Vietnam likely to resume int’l commercial flights from Q1 2022
In the first phase, there will be four one-way flights per week with a total number of arrivals of up to 12,000.
Vietnam will likely reopen its borders to international commercial flights from the first quarter of 2022, giving passengers entry without pre-approval from the competent authorities and performing routine immigration and medical control procedures.
|The first commercial flight from Ho Chi Minh City to Hanoi was on October 11. HNT Photo: Khanh Huy|
This was the first of the three-phase resumption plan for inbound tourism that the Ministry of Transport is seeking approval from the Prime Minister by submitting on November 8.
Regular flights will be relaunched with China, Hong Kong (China), Japan, South Korea, Taiwan (China), Thailand, Singapore, Malaysia, Laos, Cambodia, France, Germany, Russia, the UK, Australia, and other safe markets not subject to entry restrictions under the direction of the National Steering Committee for Covid-19 Prevention and Control.
These 15 countries and territories, which have a higher number of fully vaccinated people than Vietnam, are conducting full-package international flights on a trial basis.
In the first phase, there will be four one-way flights per week for each with a total number of arrivals to Vietnam of up to 12,000.
Passengers are required to be fully vaccinated and isolated for seven days according to the guidance of the Ministry of Health. Those who have not received the full dose of the vaccine must be isolated for 14 days.
In the second phase to be conducted from the second quarter of 2022, foreign arrivals holding vaccine passports will not be quarantined but self-isolate for 3-7 days under the Ministry of Health’s instructions.
Those, who are without vaccine passports will perform 14-day concentrated isolation. The weekly frequency will be increased up to seven one-way flights for each airline.
This pilot phase is based on the evaluation of the results in the first phase and the disease prevention results.

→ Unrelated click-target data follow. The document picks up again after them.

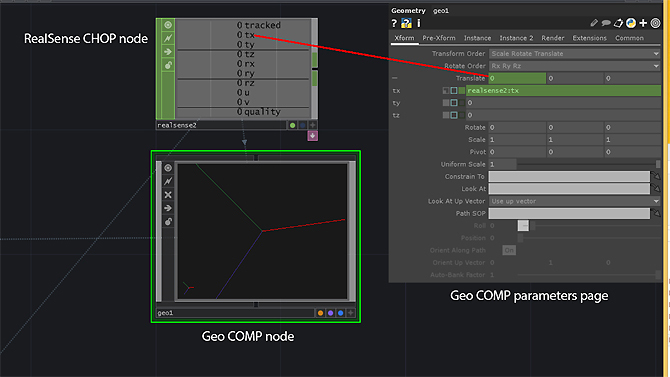This screenshot has height=377, width=670.
Task: Open the Rotate Order dropdown
Action: coord(574,66)
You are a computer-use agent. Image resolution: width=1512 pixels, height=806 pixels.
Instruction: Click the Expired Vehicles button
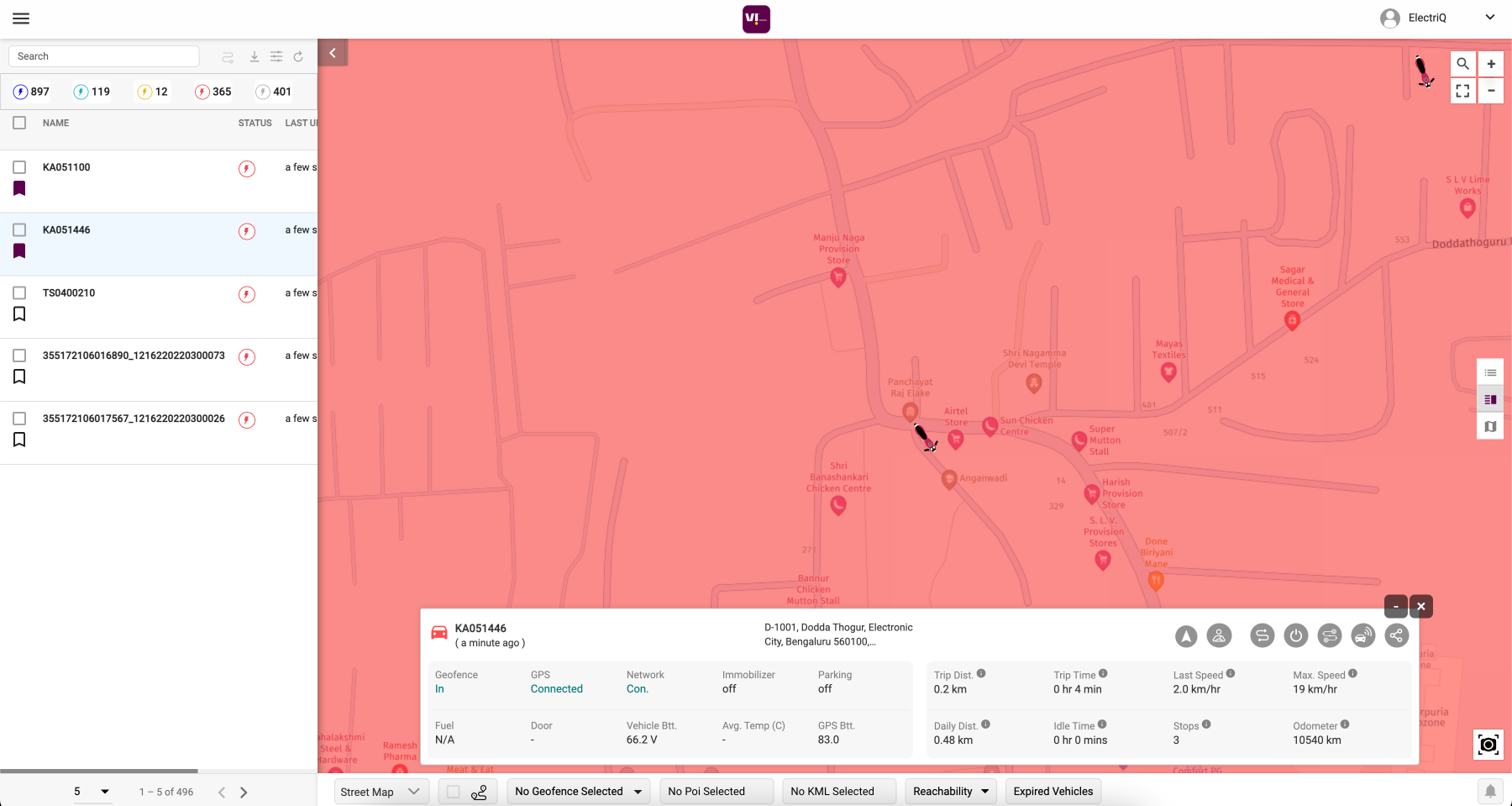point(1053,792)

The final phase will start from the third quarter of 2022, depending on the demand of passengers and the evaluation of the results of phase two and the situation of the Covid-19 prevention and control.
Sharing views about the pilot tourism plan, in its Vietnam at A Glance report released on November 4, HSBC noted while it is encouraging to see Vietnam’s first steps towards targeted re-openings, uncertainty prevails in times of pandemic, and a successful tourism revival will depend on multiple factors.

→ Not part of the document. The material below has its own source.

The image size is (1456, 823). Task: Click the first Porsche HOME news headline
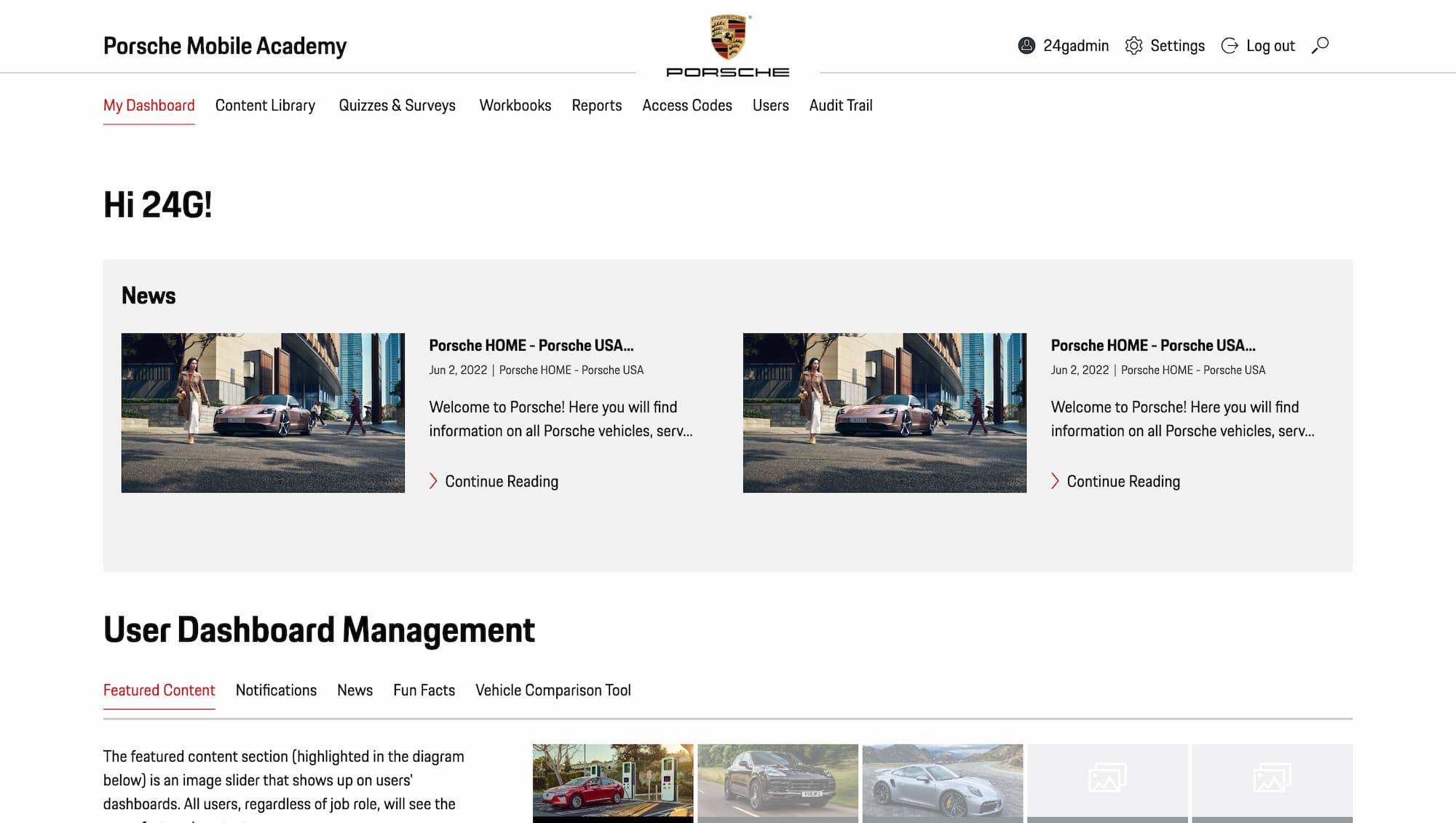click(531, 346)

“The first consideration is border rules. This means not only that Vietnam’s border restrictions matter, but that outbound countries’ border controls matter equally,” the report wrote.
For example, a lack of Chinese tourists implies that the expected short-term boost may be limited, as mainland China is still imposing strict border controls, with a minimum 14-day hotel quarantine, plus additional days of home quarantine/self-monitoring, depending on local rules for incoming people.
The report underlined that how the pandemic evolves is also important. While Vietnam’s daily infections have fallen dramatically by 70% from their peak of 17,000 in mid-August, there are signs that Covid-19 is surging again.
|Screenshot from HSBC's Vietnam at A Glance|
According to HSBC, while cases are still concentrated in the southeast region such as Dong Nai, Binh Duong, and Ho Chi Minh City, which are not included in the tourist pilot program, lingering Covid-19 risks may cultivate risk-averse sentiment for both tourists and local authorities.
Apart from rising infections, Vietnam’s low vaccination rate is the other part of the equation. With 22% of the population fully vaccinated and still lagging behind regional peers, the country has ramped up its vaccination pace for three quarters now, prioritizing key tourist destinations and industrial hubs. That said, how to facilitate domestic movements while limiting potential virus risks between these areas and the rest of the country remains to be determined.
Solutions for tourism reactivation
In the latest move, the Private Sector Development Research Board (IV Board) proposed solutions to restart safe tourism based on the experience of some countries in the world, which include a dialogue chaired by the Prime Minister to devise a roadmap to resume inbound and outbound tourism.
According to the IV Board, it is very important to have a feasible but flexible plan and clear processes and responsibilities of the stakeholders to create smooth coordination and minimize risks.
“The plan needs to promote the role of the business sector to make the opening process feasible, safe and effective,” the IV Board said.
The Board also proposed the Prime Minister consider building a medium and long-term loan program within the framework of the economic recovery support package for 2022-2023 for hotel, aviation, tourism, and service businesses.
The businesses in the industries have been heavily affected by the pandemic over a year and a half and cash flow was the biggest difficulty for them, according to the proposal.
“With the current limited resources, it will be very difficult for tourism businesses and tourism services to recover and breakthrough without more timely support from the Government,” the Board emphasized. “It is to gradually create a feasible plan for the recovery of the tourism industry in the coming time.”